Ftalosiyaninlerin kullanım alanları yukarıda da bahsedildiği gibi çok çeşitlidir. Aşağıda ftalosiyaninlerin literatürde rastlanan uygulama alanlarına ilişkin bazı örnekler incelenecektir.
2.1.1 Boyar madde ve pigmentler
Ftalosiyaninlerin boyar madde ve pigment olarak kullanılması tahmin edileceği gibi ilk keşfedilen uygulama alanı olmuştur. Ftalosiyaninlerin ticari olarak boyar madde halinde üretilmesi 1953 yılına kadar uzanmaktadır. Bakır ftalosiyanin Monastral Blue adıyla satışa sunulmuş ve sülfürik asitte çözülüp suda çöktürülerek alfa türü kristal yapısına sahip daha parlak renge sahip bir türev meydana getirilmiştir. Bu türev, zamanla daha mat renkteki beta kristal yapısına dönüşmekte olduğundan, yapıda bazı değişiklikler yapmak şart olmuştur. Bu değişiklikler, esasen benzen halkasında sübstitüsyon oluşturmaktan ibarettir. Bunlar arasında sülfolama ile suda çözünür Direct Blue boyar maddeleri (Direct Blue 86 sodyum, Direct Blue 199 amonyum katyonu içermektedir), sülfolama ve aminleme ile pek çok organik çözücüde çözünebilen Solvent Blue boyar maddeleri örnek olarak verilebilir. Bunun dışında, perhalojenlenmiş ftalosiyaninlerin de (örneğin heksadekakloro ftalosiyaninatobakır(II), Phthalocyanine Green G olarak bilinir) alfa kristal yapısını kararlılaştırdığı bulunmuştur. Ftalosiyaninlerin boyar madde ve pigment olarak kullanılması yalnızca tekstil sektöründe değil, yazıcı ve dolmakalem mürekkeplerinde, plastik ve metal boyamada ve kâğıt endüstrisinde de yerini bulmaktadır [3].

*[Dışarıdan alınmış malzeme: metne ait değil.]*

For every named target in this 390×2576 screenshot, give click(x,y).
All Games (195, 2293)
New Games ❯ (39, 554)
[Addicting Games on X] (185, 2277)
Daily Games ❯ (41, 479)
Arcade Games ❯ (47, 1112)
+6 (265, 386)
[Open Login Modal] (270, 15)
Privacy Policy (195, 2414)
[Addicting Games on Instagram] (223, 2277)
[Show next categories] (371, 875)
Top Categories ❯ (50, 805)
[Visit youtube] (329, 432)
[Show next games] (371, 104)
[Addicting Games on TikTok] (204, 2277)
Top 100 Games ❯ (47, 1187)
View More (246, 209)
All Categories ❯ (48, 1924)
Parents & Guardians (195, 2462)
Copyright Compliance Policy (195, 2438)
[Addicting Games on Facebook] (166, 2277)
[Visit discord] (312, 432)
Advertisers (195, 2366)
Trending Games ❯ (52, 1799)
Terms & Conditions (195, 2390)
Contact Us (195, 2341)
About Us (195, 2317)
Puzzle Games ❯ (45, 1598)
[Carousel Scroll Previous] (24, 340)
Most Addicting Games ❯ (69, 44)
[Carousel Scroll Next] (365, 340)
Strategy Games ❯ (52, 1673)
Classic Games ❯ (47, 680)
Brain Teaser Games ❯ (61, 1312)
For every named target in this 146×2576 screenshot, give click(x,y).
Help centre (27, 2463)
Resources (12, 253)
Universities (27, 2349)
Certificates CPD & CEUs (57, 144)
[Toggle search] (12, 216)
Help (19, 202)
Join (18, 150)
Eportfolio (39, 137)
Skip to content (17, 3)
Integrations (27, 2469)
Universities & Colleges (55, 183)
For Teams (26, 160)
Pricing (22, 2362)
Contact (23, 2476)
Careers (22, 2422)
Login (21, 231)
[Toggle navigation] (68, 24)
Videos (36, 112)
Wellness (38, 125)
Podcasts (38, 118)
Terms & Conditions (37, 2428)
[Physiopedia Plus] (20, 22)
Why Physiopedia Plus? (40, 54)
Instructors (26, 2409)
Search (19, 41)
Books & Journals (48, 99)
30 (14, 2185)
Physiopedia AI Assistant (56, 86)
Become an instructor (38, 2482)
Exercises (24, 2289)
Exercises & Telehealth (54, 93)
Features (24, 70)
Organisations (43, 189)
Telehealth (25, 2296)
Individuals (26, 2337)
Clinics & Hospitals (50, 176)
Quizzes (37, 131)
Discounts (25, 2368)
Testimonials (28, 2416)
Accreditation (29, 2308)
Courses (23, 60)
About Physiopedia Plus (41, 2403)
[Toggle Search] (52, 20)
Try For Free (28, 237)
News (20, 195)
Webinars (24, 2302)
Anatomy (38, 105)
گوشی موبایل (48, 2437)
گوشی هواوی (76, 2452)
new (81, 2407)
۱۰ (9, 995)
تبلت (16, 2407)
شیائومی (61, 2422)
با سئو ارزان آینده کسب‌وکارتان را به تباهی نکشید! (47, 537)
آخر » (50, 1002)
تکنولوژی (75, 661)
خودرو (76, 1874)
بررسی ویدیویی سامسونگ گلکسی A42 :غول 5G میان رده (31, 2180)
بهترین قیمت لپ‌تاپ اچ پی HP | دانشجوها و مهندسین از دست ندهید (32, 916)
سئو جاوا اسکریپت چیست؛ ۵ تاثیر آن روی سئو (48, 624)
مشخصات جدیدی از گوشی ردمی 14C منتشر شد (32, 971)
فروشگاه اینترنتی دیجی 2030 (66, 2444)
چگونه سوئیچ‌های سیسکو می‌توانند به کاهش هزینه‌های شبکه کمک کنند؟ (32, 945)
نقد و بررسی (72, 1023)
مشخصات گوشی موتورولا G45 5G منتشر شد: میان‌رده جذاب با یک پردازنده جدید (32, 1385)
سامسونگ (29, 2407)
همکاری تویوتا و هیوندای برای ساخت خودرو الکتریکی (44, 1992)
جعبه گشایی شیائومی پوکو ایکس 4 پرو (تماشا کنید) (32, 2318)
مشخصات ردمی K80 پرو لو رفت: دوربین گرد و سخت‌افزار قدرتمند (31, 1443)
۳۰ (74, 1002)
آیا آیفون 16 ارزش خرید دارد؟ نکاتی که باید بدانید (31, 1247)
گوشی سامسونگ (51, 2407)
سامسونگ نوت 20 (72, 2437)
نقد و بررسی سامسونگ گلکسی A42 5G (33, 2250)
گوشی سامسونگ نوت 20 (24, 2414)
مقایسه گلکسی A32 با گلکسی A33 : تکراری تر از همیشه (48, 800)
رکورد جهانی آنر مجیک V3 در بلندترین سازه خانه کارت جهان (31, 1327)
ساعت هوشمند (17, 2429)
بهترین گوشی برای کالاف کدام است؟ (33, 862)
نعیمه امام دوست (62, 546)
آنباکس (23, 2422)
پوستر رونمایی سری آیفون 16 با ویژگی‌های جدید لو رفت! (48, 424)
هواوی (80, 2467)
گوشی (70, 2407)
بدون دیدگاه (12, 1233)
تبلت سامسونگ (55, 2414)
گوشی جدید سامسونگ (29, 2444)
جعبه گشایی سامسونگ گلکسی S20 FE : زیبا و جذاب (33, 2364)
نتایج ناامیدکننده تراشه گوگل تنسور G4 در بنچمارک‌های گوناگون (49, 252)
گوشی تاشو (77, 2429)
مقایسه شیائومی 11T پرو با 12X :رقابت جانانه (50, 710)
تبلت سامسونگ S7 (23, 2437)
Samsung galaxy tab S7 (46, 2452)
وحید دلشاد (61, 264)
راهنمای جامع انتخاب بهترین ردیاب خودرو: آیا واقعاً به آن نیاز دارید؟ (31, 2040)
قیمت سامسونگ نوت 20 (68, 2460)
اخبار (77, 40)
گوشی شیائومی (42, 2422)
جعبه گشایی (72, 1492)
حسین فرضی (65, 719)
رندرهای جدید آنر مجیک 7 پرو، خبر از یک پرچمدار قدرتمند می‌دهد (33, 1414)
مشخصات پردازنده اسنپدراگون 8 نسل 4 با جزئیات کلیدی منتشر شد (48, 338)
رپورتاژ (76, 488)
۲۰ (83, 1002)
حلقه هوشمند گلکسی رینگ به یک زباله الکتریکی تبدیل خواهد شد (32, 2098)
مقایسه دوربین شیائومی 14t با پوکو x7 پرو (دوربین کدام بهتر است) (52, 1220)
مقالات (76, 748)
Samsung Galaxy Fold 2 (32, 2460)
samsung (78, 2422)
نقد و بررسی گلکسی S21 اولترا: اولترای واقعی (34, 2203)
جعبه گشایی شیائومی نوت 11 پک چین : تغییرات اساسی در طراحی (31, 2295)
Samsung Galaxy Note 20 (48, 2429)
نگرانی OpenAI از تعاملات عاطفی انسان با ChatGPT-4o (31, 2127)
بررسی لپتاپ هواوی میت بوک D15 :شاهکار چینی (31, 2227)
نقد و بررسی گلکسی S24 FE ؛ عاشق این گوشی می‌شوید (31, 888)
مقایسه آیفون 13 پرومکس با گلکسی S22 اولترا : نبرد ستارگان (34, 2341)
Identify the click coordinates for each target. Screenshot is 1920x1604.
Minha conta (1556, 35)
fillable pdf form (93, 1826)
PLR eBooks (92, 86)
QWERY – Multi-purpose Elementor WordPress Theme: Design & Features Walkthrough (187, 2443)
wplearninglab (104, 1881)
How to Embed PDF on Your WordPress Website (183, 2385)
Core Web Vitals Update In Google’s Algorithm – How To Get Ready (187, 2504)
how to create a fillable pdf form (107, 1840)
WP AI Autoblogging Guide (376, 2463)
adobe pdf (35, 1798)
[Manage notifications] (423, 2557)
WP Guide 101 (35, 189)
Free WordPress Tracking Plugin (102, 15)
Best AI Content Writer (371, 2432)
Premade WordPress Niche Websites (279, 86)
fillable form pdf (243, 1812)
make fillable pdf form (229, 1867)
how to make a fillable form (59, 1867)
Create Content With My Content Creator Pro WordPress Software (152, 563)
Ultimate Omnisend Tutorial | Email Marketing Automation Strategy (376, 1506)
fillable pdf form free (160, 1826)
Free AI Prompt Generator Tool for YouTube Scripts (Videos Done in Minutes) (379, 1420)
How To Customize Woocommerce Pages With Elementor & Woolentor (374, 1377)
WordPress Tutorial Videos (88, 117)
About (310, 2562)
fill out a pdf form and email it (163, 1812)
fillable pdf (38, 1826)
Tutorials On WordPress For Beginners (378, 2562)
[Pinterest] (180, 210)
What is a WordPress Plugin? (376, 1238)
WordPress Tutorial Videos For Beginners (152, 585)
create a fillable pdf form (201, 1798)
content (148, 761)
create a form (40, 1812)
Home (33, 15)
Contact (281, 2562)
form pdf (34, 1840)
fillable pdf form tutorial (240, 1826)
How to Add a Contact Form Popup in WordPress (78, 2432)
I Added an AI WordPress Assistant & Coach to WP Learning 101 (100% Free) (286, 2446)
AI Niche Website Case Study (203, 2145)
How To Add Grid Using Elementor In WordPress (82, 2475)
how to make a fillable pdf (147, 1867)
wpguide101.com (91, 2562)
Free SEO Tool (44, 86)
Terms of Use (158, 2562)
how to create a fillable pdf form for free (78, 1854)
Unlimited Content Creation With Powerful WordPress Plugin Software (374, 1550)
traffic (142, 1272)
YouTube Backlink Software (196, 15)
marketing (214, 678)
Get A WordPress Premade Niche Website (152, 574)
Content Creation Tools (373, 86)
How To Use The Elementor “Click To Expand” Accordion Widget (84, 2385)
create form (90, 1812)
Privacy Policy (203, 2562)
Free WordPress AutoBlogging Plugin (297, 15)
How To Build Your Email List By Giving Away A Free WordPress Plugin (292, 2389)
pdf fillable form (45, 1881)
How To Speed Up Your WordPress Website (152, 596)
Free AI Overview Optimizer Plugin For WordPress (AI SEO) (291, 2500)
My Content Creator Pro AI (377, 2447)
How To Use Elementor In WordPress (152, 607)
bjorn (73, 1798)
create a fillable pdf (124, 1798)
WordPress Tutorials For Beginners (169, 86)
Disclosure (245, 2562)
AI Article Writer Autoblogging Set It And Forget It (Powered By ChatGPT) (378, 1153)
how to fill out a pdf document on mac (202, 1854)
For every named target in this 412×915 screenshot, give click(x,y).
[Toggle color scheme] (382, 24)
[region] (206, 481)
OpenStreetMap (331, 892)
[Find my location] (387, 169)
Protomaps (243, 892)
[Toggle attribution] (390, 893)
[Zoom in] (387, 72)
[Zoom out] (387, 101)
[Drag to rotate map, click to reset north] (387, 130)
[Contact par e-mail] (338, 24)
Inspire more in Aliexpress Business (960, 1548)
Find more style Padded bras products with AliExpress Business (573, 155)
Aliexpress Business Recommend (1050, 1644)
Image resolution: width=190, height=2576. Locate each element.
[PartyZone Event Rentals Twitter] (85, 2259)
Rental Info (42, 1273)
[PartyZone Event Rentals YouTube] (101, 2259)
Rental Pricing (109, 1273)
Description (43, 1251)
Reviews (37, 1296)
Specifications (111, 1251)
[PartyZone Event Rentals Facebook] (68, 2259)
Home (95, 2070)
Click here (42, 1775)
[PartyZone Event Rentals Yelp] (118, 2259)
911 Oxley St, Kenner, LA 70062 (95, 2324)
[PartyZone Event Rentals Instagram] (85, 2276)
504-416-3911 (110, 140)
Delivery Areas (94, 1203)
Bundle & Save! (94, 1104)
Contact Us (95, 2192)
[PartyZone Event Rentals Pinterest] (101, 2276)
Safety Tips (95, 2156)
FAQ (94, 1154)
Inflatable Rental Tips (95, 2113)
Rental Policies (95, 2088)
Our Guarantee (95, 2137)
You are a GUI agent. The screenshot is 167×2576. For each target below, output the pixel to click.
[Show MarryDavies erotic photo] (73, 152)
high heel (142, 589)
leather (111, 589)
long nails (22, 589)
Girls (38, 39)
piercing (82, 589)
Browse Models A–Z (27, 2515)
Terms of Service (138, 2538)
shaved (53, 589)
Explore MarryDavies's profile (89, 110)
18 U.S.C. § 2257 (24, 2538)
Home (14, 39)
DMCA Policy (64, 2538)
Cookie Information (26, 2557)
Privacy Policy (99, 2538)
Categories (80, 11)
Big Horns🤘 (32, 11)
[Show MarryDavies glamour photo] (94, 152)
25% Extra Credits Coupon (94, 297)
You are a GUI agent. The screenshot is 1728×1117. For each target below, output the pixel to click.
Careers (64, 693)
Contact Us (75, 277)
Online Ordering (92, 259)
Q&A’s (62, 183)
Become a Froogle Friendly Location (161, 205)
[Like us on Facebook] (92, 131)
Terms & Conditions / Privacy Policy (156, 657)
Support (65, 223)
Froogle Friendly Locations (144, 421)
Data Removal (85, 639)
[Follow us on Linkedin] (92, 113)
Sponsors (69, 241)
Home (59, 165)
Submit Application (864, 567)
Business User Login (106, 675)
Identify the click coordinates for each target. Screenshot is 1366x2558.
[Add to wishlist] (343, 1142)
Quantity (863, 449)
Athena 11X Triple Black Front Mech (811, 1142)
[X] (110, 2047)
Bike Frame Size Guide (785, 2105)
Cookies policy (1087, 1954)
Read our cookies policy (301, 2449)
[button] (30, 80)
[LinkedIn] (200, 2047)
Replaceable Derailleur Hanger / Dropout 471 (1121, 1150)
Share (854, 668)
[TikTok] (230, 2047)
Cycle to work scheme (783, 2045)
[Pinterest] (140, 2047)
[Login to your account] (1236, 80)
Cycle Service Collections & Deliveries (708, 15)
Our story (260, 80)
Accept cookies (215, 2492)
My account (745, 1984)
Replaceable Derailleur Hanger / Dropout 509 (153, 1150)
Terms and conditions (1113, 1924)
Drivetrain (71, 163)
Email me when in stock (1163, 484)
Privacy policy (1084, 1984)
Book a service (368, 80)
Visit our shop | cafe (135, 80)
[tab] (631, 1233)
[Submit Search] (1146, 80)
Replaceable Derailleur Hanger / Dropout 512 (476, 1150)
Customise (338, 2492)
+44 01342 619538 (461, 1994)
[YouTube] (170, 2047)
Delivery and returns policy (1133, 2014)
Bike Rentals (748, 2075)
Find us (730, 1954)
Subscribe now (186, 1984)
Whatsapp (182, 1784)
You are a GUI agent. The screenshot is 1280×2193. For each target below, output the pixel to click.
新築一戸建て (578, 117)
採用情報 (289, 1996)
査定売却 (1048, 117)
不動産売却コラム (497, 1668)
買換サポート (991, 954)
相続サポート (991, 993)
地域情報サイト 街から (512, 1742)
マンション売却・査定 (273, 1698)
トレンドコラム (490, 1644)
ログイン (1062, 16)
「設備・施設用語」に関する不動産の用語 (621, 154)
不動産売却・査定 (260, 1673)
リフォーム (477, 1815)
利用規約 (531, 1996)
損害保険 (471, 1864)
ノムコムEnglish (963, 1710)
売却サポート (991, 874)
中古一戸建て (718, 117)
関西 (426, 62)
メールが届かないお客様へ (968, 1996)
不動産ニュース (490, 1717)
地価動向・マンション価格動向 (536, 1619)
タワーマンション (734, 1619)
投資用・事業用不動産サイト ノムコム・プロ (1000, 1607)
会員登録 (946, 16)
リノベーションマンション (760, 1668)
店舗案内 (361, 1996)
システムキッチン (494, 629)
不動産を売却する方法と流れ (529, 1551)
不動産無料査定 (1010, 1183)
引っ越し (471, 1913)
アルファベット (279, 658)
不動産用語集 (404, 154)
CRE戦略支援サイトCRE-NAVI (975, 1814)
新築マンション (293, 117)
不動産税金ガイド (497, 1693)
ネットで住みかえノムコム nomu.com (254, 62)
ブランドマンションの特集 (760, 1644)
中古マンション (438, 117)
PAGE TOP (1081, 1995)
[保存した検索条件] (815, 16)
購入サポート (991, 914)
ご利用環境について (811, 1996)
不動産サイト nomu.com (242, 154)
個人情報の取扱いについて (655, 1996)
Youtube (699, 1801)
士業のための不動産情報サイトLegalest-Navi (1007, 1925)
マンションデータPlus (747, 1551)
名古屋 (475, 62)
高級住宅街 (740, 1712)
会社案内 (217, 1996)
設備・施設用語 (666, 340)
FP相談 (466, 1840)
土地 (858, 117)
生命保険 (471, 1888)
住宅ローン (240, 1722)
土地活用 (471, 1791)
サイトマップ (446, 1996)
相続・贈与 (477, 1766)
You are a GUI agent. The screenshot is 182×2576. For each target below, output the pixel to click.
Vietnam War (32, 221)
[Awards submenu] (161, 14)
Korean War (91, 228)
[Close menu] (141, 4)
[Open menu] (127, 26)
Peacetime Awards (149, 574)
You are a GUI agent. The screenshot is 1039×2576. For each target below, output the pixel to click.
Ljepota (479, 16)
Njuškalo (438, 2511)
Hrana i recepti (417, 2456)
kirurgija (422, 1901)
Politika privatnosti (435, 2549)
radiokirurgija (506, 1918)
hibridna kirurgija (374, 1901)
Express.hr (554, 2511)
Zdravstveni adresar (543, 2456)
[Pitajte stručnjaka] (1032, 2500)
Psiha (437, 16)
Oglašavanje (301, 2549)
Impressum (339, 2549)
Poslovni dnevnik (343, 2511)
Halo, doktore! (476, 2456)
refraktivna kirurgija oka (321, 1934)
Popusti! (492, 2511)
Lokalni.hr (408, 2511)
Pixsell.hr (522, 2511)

İnce ftalosiyanin pigment parçacıkları, Şekil 2.2’de gösterilen bileşik sınıfını içeren bir pigment dağıtıcı ile iyi bir çözücü içinde ftalosiyanin parçacıklarının dağıtılması, ardından kullanılan çözücü ile iyi karışabilen, ancak ftalosiyanin parçacıkları için çözücü özelliği göstermeyen bir sıvı ile muamele edilmek suretiyle nanometre boyutunda çökeltiler oluşturulmuştur. Şekilde Q, antrakinon boyar maddelerinden seçilmiş organik boyar madde grupları, X=CO, Y1=NH veya O, Z=OH, R1 ve R2 alkil
grupları, m=1-6 ve n=1-4 arası sayılardır. Bu çalışmada bildirilen örnek bir prosedürde, 3,3 mL % 28 sodyum metoksidin metanoldeki çözeltisi, C.I. Pigment Green 36 6000, polivinil pirolidon 6000 ve bir pigment dağıtıcısından 600 mg alınarak 100 mL dmso içinde çözülmüş, oluşan pigment çözeltisi 4,3 mL 1 M HCl içeren 100 mL suya ilave edilmiştir. 500 mL 2-(1-metoksi)propil asetat kullanılarak nano pigment ekstrakte edilmiş ve süzülerek bir pigment bulamacı elde edilmiştir. Buradan 18,3 g alınarak 0,6 g pigment dağıtıcısı, 15,8 g benzil metakrilat-metakrilik asit kopolimeri ve 45,3 g 1-metoksi-2-propil asetat ile karıştırılmış, dağıtılmış ve bir cam substrat üzerine uygulanmıştır. Elde edilen pigmentin iyi bir kontrast ve ışığa duyarlılık özelliği gösterdiği, ayrıca renkli göstergeler ve sıvı kristal ekranlarda kullanılabileceği belirtilmiştir [16].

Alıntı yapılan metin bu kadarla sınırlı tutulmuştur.